Reproduce the following records exactly as they appear, line for line.

────

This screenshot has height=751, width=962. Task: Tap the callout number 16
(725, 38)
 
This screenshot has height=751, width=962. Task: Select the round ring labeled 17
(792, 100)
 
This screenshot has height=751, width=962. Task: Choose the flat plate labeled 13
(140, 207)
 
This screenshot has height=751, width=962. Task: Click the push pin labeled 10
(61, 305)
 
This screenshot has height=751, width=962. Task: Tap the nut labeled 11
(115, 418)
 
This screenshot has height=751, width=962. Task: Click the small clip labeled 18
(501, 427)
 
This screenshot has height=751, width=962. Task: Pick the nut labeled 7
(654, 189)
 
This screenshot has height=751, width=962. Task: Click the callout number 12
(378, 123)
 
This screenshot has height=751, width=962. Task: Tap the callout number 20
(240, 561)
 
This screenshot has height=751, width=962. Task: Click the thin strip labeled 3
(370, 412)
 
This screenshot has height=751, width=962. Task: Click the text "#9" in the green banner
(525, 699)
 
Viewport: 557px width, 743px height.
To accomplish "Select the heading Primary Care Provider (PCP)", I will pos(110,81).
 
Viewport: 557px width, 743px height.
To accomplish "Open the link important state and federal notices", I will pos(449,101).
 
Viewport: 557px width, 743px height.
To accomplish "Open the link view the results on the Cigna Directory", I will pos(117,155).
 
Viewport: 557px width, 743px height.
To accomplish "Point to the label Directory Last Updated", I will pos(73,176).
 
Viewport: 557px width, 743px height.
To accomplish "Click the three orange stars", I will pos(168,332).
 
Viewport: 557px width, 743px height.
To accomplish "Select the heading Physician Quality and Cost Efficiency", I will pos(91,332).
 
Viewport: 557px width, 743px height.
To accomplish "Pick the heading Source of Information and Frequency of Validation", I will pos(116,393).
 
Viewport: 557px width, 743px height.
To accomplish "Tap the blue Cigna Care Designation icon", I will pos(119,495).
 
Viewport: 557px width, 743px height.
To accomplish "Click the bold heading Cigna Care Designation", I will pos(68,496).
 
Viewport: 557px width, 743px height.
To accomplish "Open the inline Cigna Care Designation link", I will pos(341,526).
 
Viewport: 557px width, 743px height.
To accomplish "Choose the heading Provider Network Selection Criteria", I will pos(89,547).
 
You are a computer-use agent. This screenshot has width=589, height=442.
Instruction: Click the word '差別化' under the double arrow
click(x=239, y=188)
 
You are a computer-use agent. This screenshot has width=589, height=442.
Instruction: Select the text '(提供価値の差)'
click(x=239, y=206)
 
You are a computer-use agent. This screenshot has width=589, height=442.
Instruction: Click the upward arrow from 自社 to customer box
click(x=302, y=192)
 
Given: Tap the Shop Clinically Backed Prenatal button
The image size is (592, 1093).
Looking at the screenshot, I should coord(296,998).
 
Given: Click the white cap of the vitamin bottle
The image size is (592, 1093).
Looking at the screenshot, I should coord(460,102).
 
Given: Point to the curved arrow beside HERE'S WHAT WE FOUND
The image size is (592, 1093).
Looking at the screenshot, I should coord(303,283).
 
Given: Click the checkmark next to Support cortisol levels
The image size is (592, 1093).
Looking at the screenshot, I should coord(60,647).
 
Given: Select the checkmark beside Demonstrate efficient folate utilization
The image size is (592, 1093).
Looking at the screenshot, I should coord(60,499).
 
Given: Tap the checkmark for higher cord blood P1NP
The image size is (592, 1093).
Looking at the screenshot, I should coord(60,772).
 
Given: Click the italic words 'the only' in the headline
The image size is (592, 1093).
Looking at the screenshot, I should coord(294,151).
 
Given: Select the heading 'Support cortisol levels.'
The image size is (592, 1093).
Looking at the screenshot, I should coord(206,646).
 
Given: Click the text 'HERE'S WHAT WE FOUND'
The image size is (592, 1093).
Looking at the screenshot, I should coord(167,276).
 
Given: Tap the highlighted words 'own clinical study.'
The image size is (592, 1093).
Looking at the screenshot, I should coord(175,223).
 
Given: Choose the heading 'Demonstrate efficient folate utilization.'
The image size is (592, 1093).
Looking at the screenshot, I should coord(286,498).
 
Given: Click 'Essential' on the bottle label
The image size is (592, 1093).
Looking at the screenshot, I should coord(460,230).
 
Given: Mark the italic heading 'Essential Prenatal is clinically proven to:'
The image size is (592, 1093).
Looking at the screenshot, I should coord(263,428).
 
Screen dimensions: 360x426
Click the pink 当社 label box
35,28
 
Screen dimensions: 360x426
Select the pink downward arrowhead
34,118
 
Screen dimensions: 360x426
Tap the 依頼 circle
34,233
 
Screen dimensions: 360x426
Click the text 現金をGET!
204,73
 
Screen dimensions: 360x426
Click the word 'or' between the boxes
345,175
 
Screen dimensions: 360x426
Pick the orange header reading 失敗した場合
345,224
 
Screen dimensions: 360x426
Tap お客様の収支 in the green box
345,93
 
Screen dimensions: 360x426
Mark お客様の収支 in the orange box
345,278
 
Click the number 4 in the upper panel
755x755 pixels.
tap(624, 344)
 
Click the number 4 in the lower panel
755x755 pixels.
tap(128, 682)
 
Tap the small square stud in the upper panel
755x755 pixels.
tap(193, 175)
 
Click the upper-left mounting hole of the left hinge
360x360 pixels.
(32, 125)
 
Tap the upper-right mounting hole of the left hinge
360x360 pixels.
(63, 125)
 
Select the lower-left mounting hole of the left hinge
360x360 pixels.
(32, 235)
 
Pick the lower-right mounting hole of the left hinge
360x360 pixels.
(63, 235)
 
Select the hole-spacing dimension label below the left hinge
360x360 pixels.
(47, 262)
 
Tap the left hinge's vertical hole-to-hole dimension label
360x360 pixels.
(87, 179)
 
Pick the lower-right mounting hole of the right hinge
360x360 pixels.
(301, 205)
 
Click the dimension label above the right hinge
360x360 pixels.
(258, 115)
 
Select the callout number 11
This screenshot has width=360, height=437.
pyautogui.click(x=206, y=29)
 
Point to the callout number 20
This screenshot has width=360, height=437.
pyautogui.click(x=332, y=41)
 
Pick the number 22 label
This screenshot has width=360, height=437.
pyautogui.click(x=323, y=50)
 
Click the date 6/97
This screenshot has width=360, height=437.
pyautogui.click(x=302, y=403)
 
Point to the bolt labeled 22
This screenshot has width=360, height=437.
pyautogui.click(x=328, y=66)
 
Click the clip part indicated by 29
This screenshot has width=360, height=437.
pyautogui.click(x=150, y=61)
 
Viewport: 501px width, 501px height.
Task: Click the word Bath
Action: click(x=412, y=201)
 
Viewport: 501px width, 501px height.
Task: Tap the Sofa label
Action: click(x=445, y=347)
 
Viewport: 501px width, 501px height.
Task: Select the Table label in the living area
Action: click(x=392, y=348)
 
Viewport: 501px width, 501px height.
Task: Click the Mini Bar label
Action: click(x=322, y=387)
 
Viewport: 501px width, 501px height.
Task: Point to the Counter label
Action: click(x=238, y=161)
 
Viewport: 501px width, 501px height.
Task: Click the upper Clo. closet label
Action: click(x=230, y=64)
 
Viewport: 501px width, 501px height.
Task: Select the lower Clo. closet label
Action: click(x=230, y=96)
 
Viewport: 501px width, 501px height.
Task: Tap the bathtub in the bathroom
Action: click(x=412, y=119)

────

Response to this task:
This screenshot has height=751, width=962. Task: Tap the callout number 16
(725, 38)
 
This screenshot has height=751, width=962. Task: Select the round ring labeled 17
(792, 100)
 
This screenshot has height=751, width=962. Task: Choose the flat plate labeled 13
(140, 207)
 
This screenshot has height=751, width=962. Task: Click the push pin labeled 10
(61, 305)
 
This screenshot has height=751, width=962. Task: Tap the nut labeled 11
(115, 418)
 
This screenshot has height=751, width=962. Task: Click the small clip labeled 18
(501, 427)
 
This screenshot has height=751, width=962. Task: Pick the nut labeled 7
(654, 189)
 
This screenshot has height=751, width=962. Task: Click the callout number 12
(378, 123)
 
This screenshot has height=751, width=962. Task: Tap the callout number 20
(240, 561)
 
This screenshot has height=751, width=962. Task: Click the thin strip labeled 3
(370, 412)
 
This screenshot has height=751, width=962. Task: Click the text "#9" in the green banner
(525, 699)
 
Viewport: 557px width, 743px height.
To accomplish "Select the heading Primary Care Provider (PCP)", I will pos(110,81).
 
Viewport: 557px width, 743px height.
To accomplish "Open the link important state and federal notices", I will pos(449,101).
 
Viewport: 557px width, 743px height.
To accomplish "Open the link view the results on the Cigna Directory", I will pos(117,155).
 
Viewport: 557px width, 743px height.
To accomplish "Point to the label Directory Last Updated", I will pos(73,176).
 
Viewport: 557px width, 743px height.
To accomplish "Click the three orange stars", I will pos(168,332).
 
Viewport: 557px width, 743px height.
To accomplish "Select the heading Physician Quality and Cost Efficiency", I will pos(91,332).
 
Viewport: 557px width, 743px height.
To accomplish "Pick the heading Source of Information and Frequency of Validation", I will pos(116,393).
 
Viewport: 557px width, 743px height.
To accomplish "Tap the blue Cigna Care Designation icon", I will pos(119,495).
 
Viewport: 557px width, 743px height.
To accomplish "Click the bold heading Cigna Care Designation", I will pos(68,496).
 
Viewport: 557px width, 743px height.
To accomplish "Open the inline Cigna Care Designation link", I will pos(341,526).
 
Viewport: 557px width, 743px height.
To accomplish "Choose the heading Provider Network Selection Criteria", I will pos(89,547).
 
You are a computer-use agent. This screenshot has width=589, height=442.
Instruction: Click the word '差別化' under the double arrow
click(x=239, y=188)
 
You are a computer-use agent. This screenshot has width=589, height=442.
Instruction: Select the text '(提供価値の差)'
click(x=239, y=206)
 
You are a computer-use agent. This screenshot has width=589, height=442.
Instruction: Click the upward arrow from 自社 to customer box
click(x=302, y=192)
 
Given: Tap the Shop Clinically Backed Prenatal button
The image size is (592, 1093).
Looking at the screenshot, I should coord(296,998).
 
Given: Click the white cap of the vitamin bottle
The image size is (592, 1093).
Looking at the screenshot, I should coord(460,102).
 
Given: Point to the curved arrow beside HERE'S WHAT WE FOUND
The image size is (592, 1093).
Looking at the screenshot, I should coord(303,283).
 
Given: Click the checkmark next to Support cortisol levels
The image size is (592, 1093).
Looking at the screenshot, I should coord(60,647).
 
Given: Select the checkmark beside Demonstrate efficient folate utilization
The image size is (592, 1093).
Looking at the screenshot, I should coord(60,499).
 
Given: Tap the checkmark for higher cord blood P1NP
The image size is (592, 1093).
Looking at the screenshot, I should coord(60,772).
 
Given: Click the italic words 'the only' in the headline
The image size is (592, 1093).
Looking at the screenshot, I should coord(294,151).
 
Given: Select the heading 'Support cortisol levels.'
The image size is (592, 1093).
Looking at the screenshot, I should coord(206,646).
 
Given: Click the text 'HERE'S WHAT WE FOUND'
The image size is (592, 1093).
Looking at the screenshot, I should coord(167,276).
 
Given: Tap the highlighted words 'own clinical study.'
The image size is (592, 1093).
Looking at the screenshot, I should coord(175,223).
 
Given: Choose the heading 'Demonstrate efficient folate utilization.'
The image size is (592, 1093).
Looking at the screenshot, I should coord(286,498).
 
Given: Click 'Essential' on the bottle label
The image size is (592, 1093).
Looking at the screenshot, I should coord(460,230).
 
Given: Mark the italic heading 'Essential Prenatal is clinically proven to:'
The image size is (592, 1093).
Looking at the screenshot, I should coord(263,428).
 
Screen dimensions: 360x426
Click the pink 当社 label box
35,28
 
Screen dimensions: 360x426
Select the pink downward arrowhead
34,118
 
Screen dimensions: 360x426
Tap the 依頼 circle
34,233
 
Screen dimensions: 360x426
Click the text 現金をGET!
204,73
 
Screen dimensions: 360x426
Click the word 'or' between the boxes
345,175
 
Screen dimensions: 360x426
Pick the orange header reading 失敗した場合
345,224
 
Screen dimensions: 360x426
Tap お客様の収支 in the green box
345,93
 
Screen dimensions: 360x426
Mark お客様の収支 in the orange box
345,278
 
Click the number 4 in the upper panel
755x755 pixels.
tap(624, 344)
 
Click the number 4 in the lower panel
755x755 pixels.
tap(128, 682)
 
Tap the small square stud in the upper panel
755x755 pixels.
tap(193, 175)
 
Click the upper-left mounting hole of the left hinge
360x360 pixels.
(32, 125)
 
Tap the upper-right mounting hole of the left hinge
360x360 pixels.
(63, 125)
 
Select the lower-left mounting hole of the left hinge
360x360 pixels.
(32, 235)
 
Pick the lower-right mounting hole of the left hinge
360x360 pixels.
(63, 235)
 
Select the hole-spacing dimension label below the left hinge
360x360 pixels.
(47, 262)
 
Tap the left hinge's vertical hole-to-hole dimension label
360x360 pixels.
(87, 179)
 
Pick the lower-right mounting hole of the right hinge
360x360 pixels.
(301, 205)
 
Click the dimension label above the right hinge
360x360 pixels.
(258, 115)
 
Select the callout number 11
This screenshot has width=360, height=437.
pyautogui.click(x=206, y=29)
 
Point to the callout number 20
This screenshot has width=360, height=437.
pyautogui.click(x=332, y=41)
 
Pick the number 22 label
This screenshot has width=360, height=437.
pyautogui.click(x=323, y=50)
 
Click the date 6/97
This screenshot has width=360, height=437.
pyautogui.click(x=302, y=403)
 
Point to the bolt labeled 22
This screenshot has width=360, height=437.
pyautogui.click(x=328, y=66)
 
Click the clip part indicated by 29
This screenshot has width=360, height=437.
pyautogui.click(x=150, y=61)
 
Viewport: 501px width, 501px height.
Task: Click the word Bath
Action: click(x=412, y=201)
 
Viewport: 501px width, 501px height.
Task: Tap the Sofa label
Action: click(x=445, y=347)
 
Viewport: 501px width, 501px height.
Task: Select the Table label in the living area
Action: click(x=392, y=348)
 
Viewport: 501px width, 501px height.
Task: Click the Mini Bar label
Action: click(x=322, y=387)
 
Viewport: 501px width, 501px height.
Task: Point to the Counter label
Action: click(x=238, y=161)
 
Viewport: 501px width, 501px height.
Task: Click the upper Clo. closet label
Action: click(x=230, y=64)
 
Viewport: 501px width, 501px height.
Task: Select the lower Clo. closet label
Action: click(x=230, y=96)
 
Viewport: 501px width, 501px height.
Task: Tap the bathtub in the bathroom
Action: click(x=412, y=119)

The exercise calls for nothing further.